Then after you retire, your body changes dramatically, and it's difficult to deal with the changes to your appearance. I was on all sorts of medications to heal from the mono, and I needed medical care to help my body produce everything it needed in order to develop at that age. It was really difficult. You're no longer training and eating in the same way, but those attitudes toward food and the body remain. So I ended up developing eating disorders. Rhythmic gymnastics had left its claim on my mind and not just my body.
The only way I got free from the anorexia and bulimia and everything else in between was by turning to God and finding my identity in Christ. During my gymnastics career, the coaches always focused on my weight instead of my talent. It was drilled into me that my weight was the most important thing about me, so when I got out of the sport I really focused on that.
Of course, my parents taught me that God was the most important thing. But after I retired I obsessed about what I had heard in the gym everyday: "You are what you weigh."
How was the pressure to lose weight communicated to you?
Some coaches did not do these things, and some did. We were weighed every day. Some coaches would tape measure your waist and your thigh. My teammates get upset with me when I talk about this, because they don't think it's abusive. They went to the Olympics and they're happy about how their careers worked out.

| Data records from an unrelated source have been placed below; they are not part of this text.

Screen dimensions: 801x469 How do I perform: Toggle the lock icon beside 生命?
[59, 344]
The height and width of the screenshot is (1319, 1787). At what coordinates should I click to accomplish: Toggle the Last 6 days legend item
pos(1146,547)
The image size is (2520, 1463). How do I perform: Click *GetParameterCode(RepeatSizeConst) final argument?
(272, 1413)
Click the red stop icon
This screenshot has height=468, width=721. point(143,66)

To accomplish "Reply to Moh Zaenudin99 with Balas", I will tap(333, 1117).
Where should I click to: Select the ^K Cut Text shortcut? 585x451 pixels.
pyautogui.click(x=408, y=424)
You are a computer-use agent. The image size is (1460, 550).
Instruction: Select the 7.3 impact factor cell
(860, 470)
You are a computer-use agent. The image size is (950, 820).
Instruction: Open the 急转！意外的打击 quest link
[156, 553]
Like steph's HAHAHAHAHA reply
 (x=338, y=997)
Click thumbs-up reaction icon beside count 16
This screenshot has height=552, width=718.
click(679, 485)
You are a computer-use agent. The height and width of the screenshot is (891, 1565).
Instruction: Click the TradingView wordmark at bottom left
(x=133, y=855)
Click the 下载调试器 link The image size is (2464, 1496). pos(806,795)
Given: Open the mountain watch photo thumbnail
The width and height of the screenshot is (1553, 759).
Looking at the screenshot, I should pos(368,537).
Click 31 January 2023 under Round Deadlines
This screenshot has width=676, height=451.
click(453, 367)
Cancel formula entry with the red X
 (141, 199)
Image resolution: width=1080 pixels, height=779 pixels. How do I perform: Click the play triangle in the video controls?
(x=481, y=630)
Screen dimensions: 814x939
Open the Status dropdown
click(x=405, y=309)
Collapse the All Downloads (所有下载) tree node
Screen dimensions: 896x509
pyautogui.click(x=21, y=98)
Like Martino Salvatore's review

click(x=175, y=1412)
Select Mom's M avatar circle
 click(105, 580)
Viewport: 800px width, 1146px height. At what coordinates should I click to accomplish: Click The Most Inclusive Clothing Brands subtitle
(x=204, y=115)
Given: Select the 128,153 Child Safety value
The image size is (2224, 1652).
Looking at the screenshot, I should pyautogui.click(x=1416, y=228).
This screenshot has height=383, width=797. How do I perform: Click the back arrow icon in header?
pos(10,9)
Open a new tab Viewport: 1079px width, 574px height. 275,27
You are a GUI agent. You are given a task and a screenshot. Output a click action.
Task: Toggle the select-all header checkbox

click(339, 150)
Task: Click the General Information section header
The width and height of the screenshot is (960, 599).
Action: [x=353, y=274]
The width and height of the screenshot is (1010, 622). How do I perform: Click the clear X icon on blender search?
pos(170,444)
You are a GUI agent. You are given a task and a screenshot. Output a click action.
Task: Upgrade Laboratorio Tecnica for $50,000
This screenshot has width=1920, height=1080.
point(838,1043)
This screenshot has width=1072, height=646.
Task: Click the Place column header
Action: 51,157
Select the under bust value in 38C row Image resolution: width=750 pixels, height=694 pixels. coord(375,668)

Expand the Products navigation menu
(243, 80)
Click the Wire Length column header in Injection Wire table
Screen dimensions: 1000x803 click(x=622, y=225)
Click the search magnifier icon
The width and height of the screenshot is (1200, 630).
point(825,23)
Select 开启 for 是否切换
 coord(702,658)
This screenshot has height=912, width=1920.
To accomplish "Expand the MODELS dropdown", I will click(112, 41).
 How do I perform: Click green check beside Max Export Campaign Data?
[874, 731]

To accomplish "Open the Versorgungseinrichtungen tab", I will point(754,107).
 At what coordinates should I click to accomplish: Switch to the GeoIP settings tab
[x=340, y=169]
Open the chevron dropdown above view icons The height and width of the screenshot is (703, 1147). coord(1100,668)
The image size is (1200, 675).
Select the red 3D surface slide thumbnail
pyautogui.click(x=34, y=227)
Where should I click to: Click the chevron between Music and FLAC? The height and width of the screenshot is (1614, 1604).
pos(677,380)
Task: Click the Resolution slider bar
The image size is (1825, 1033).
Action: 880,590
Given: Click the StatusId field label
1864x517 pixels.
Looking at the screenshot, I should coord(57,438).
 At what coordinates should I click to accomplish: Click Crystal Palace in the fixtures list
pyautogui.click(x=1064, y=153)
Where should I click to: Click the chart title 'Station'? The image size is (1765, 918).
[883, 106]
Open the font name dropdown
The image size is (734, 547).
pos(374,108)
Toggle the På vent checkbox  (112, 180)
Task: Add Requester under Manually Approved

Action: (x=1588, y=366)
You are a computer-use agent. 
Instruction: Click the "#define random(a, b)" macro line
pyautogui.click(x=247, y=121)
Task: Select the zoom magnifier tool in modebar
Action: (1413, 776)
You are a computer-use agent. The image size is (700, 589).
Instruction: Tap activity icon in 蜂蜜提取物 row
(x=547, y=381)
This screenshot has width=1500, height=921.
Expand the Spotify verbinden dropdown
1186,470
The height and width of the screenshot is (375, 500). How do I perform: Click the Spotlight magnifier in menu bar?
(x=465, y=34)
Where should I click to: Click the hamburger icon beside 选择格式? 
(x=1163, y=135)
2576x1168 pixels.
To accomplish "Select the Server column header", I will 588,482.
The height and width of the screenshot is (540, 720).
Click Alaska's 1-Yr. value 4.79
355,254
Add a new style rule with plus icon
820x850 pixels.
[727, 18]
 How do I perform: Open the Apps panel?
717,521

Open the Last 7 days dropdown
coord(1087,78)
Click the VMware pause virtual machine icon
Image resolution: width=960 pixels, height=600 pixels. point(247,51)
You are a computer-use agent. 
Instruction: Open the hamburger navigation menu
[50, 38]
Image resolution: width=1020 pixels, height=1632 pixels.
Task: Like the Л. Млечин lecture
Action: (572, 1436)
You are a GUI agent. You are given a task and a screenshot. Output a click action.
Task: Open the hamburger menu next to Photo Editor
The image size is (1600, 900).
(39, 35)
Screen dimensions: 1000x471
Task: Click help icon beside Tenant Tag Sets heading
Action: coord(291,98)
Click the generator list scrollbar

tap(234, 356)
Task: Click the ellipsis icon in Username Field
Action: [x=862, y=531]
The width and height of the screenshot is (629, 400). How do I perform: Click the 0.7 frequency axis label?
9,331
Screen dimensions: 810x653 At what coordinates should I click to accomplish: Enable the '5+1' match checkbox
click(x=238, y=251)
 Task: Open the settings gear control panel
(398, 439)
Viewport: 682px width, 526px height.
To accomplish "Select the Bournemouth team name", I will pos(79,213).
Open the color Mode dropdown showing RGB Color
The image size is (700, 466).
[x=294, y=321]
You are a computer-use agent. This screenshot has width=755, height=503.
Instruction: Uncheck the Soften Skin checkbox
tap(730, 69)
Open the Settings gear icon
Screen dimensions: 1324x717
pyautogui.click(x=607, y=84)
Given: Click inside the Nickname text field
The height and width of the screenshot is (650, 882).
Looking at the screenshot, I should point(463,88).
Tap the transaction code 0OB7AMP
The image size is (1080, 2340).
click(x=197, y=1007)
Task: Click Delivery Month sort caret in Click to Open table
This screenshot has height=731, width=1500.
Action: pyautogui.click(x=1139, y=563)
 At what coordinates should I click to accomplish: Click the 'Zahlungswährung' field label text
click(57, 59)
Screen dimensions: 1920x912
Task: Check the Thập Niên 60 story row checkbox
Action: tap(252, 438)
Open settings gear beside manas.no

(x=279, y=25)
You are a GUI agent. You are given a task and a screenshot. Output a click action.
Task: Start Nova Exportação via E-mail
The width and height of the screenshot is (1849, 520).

Yet some of the things some of the coaches did were extreme and unhealthy. After 8 hours of practice, we would run a mile or two for conditioning and then get in a sauna. We wore the outfits wrestlers weigh in order to sweat and dehydrate their bodies. We had food journals where we wrote down everything we ate, and we were not allowed to eat until our coaches arrived and could approve what we were eating and how much. One of my coaches once told me that if you have the day off from practice, then you only need to eat 1 tablespoon of honey that day. For 100-pound teenage girls, those things are dangerous. They made me obsessed about it, and that had even more harmful consequences later.
You sacrificed a lot for your rhythmic gymnastics career, and endured a lot of hardships. Was it worth it?
The negative things that happened to me were not from God, but God turned it all around for the good. I seek to bring him glory in my life, to show how good God is. The enemy comes to kill and destroy, but Jesus came so that we can have life and have it more abundantly. Overall I'm grateful for the gifts God gave me and that I have been able to use them in the way that I have.
I'm thankful that He enabled me to travel the world and do wonderful things in the sport, and then He fully healed me of all the wounds to body and spirit. Now that I'm healed, I can look back and truly appreciate all the opportunities He gave me. And I did enjoy it. I loved working hard, training and performing. So yes, absolutely, I'm thankful for what I was able to do.
I also believe that everything I did in gymnastics was training for a lifetime of ministry. God was preparing me to travel the world and spread the good news of what He has done for us all.
Finally, what sort of advice would you offer a young gymnast who is searching for a way to express or grow in faith in the midst of a gymnastics career?
I would encourage youngsters in the sport to do work hard and strive for excellence and yet also to recognize that gymnastics is just one of many things they will do in their lives. It does not define who they are. Placing first in the standings does not make God love them any more, and placing last does not mean that God loves them any less. They should continue to work hard and enjoy the talents and opportunities God has given them, but they should remember that we are three-part beings: spirit, soul and body. Gymnastics is something we can do with our bodies. But our spirit, the inward man, is what remains even after everything else passes away.
I would also encourage young gymnasts to claim who they are in the eyes of God and not in the eyes of the world. I still love sports today. I love to teach ballet and lead clinics, but I have to remember that it all stems from who I am in God. The world wants us to believe that we must win in the world's eyes, accomplish the things the world values, in order to be valuable or accepted; the world will try to convince us to leave our relationship with God for what little time remains after we're finished pursuing the "more important" things.